### Task objective
Pictures stay out of this copy, which runs from the first line of the material through the line containing "Switch to details tree view mode".

### Input data
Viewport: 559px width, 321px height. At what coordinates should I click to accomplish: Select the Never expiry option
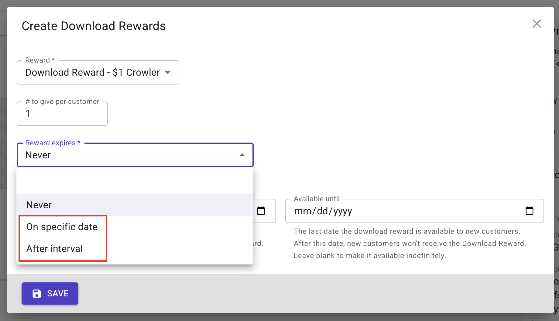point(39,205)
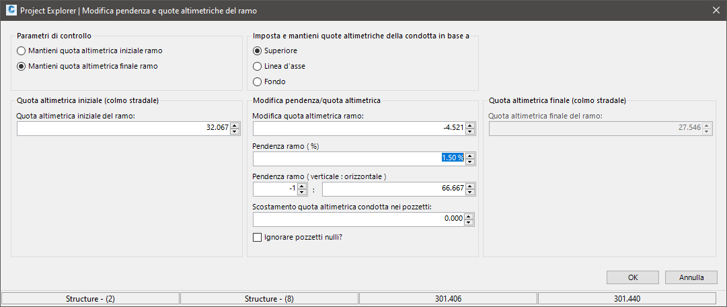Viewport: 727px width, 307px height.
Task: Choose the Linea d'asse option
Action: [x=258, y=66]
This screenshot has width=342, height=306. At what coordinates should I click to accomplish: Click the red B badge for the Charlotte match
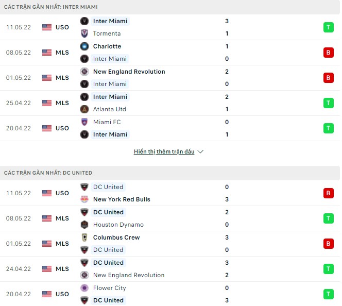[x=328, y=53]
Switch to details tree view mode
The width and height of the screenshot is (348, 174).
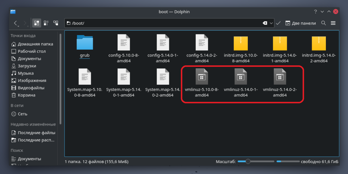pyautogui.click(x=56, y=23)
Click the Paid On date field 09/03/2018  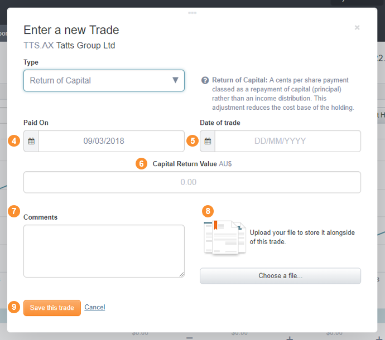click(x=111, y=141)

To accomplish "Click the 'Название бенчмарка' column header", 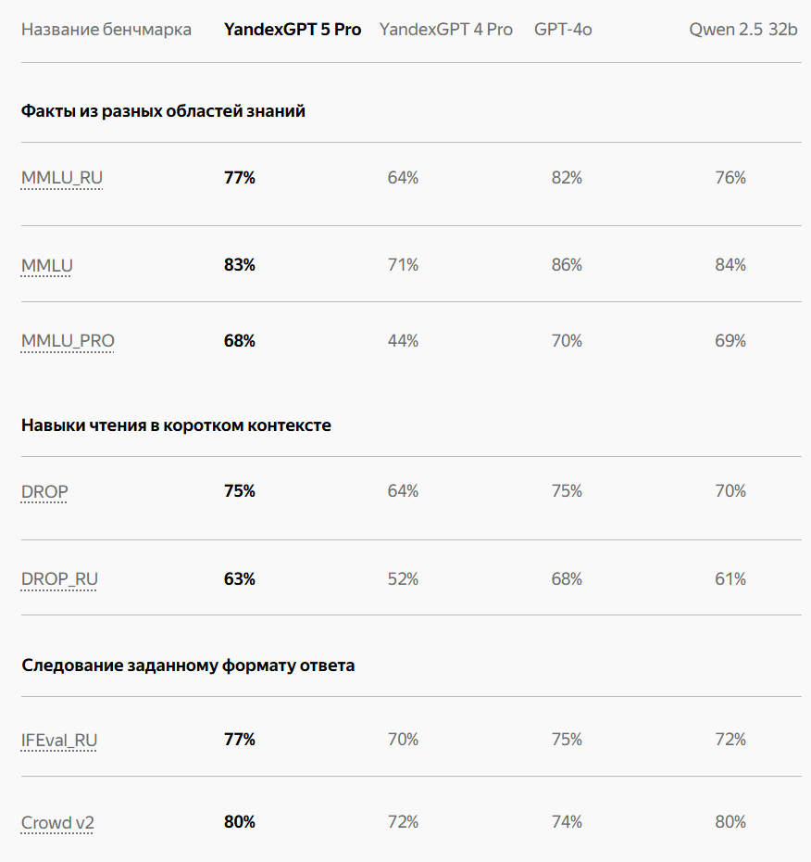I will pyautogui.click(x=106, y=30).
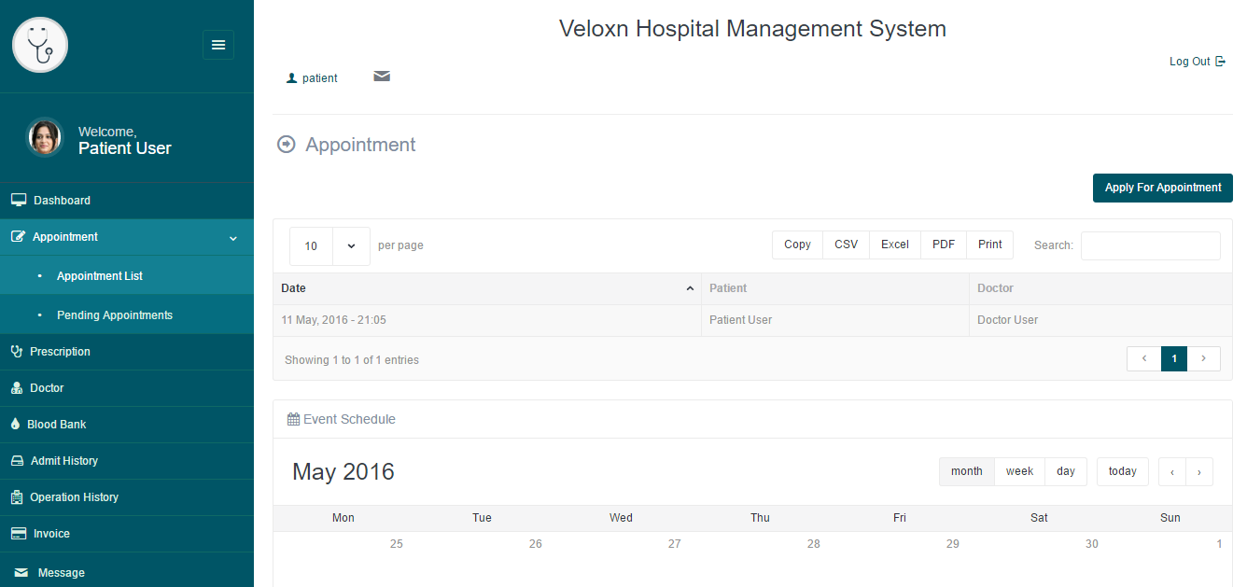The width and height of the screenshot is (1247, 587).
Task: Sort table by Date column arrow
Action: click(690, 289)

### Finished exercise
Viewport: 559px width, 321px height. At what coordinates should I click to accomplish: Select the Never expiry option
point(39,205)
Viewport: 727px width, 307px height.
Task: Choose the Linea d'asse option
Action: [x=258, y=66]
This screenshot has width=342, height=306. At what coordinates should I click to accomplish: Click the red B badge for the Charlotte match
[x=328, y=53]
Switch to details tree view mode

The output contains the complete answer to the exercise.